Wellcome Trust Sanger Institute launches spin-out company

The Wellcome Trust today announces a £20 million investment in Kymab, a biopharmaceutical company focused on the discovery, development and commercialisation of novel monoclonal antibody medicines. The company is a spin-out from the Wellcome Trust Sanger Institute, Cambridge, a world leader in the Human Genome Project and genetic studies to determine the function of genes in health and disease.

Kymab will develop optimised monoclonal antibodies for the treatment of select diseases with high unmet medical need using its proprietary genomically engineered mouse, the Kymouse™. The company will address a broader range of disease targets in partnership with academic organisations and pharmaceutical companies, using the Kymouse™ platform.

Kymab was founded by Professor Allan Bradley, FRS, Director Emeritus of the Sanger Institute. He is a world leader in genome engineering using embryonic stem cells. Kymab has acquired technology from Professor Bradley's laboratory, which enables the development of a mouse that captures the entire diversity of the B lymphocyte component of the human immune system in its engineered chromosomes. The Kymouse™ platform is expected to generate highly selective, potent and well-tolerated human antibody-based biopharmaceuticals directed against clinically documented and novel disease targets.

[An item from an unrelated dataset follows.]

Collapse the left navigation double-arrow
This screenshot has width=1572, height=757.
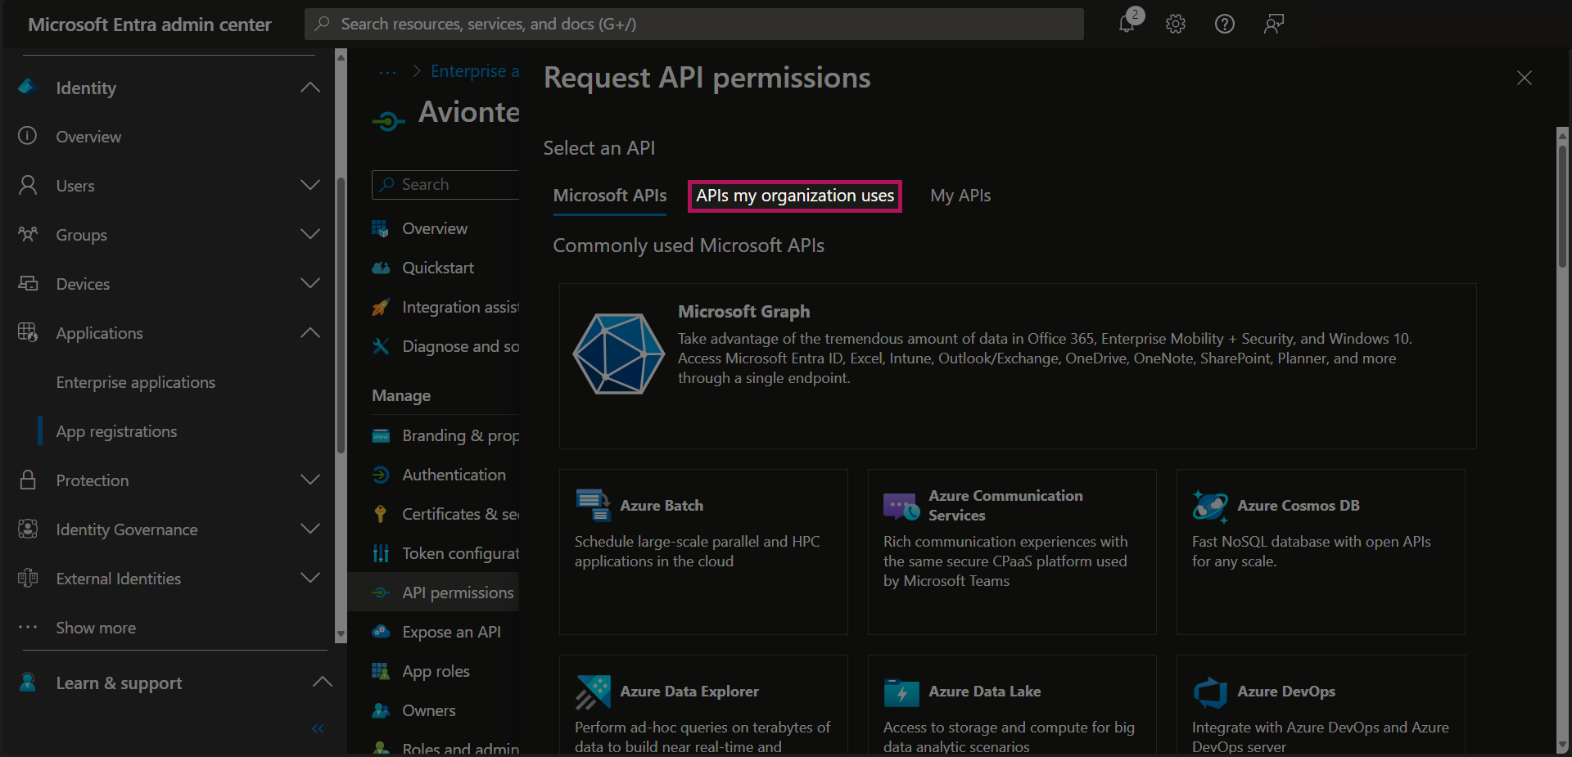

Sir Mark Walport, Director of the Wellcome Trust, said: "Our investment in fundamental genomic research at the Sanger Institute is expected to deliver significant advances in the diagnosis and treatment of disease. We are delighted to be providing technology and the financial basis for Kymab's management team to build a major UK biopharmaceutical company."

Andrew Sandham, Chairman and CEO, said: "Professor Bradley, the Wellcome Trust and the Sanger Institute have provided us with the vision and resources to build a substantial biopharmaceutical enterprise over the next decade. Our mission is to deliver innovative monoclonal antibody-based medicines and I am proud to be working with Professor Bradley and Dr Mike Owen, Chief Scientific Officer, to fulfil that objective."